Aim of the task = Read the data below line by line and copy each one with "agent" in it.

Provided records =
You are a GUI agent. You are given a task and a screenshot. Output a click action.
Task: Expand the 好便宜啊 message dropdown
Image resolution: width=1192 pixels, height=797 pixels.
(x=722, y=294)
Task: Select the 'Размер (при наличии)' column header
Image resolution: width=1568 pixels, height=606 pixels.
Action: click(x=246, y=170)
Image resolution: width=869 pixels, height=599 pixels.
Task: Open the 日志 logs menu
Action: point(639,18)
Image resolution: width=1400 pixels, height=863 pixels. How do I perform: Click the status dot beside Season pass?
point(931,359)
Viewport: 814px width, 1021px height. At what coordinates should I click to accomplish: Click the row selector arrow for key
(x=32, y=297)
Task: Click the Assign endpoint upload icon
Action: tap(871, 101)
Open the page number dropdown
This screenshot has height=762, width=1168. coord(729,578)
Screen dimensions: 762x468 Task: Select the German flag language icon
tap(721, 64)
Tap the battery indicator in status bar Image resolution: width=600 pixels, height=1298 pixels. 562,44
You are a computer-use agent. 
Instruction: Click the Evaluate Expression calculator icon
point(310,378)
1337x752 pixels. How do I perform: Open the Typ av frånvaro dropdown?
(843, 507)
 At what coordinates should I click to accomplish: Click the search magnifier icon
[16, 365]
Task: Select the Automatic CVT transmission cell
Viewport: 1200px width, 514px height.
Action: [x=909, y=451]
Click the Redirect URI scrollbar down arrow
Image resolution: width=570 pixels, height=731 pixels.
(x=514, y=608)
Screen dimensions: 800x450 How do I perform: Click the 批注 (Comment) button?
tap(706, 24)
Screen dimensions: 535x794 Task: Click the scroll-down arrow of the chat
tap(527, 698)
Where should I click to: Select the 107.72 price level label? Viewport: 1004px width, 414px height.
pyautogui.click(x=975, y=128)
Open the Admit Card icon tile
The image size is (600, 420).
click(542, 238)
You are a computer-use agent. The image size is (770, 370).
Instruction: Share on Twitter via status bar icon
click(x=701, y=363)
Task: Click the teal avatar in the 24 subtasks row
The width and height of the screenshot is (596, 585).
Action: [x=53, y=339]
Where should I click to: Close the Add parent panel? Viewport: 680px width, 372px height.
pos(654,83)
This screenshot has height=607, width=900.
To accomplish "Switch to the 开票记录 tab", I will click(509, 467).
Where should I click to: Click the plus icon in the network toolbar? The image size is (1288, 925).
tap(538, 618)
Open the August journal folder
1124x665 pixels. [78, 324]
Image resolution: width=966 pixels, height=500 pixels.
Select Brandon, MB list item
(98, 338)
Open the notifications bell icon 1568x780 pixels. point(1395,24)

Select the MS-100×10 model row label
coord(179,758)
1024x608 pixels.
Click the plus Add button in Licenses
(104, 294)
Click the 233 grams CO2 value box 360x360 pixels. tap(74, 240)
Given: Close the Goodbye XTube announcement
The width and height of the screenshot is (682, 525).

Solution to the problem =
You are a GUI agent. You are given a task and a screenshot. Output a click action.
You are a computer-use agent. 
You are a computer-use agent. The image size is (770, 370).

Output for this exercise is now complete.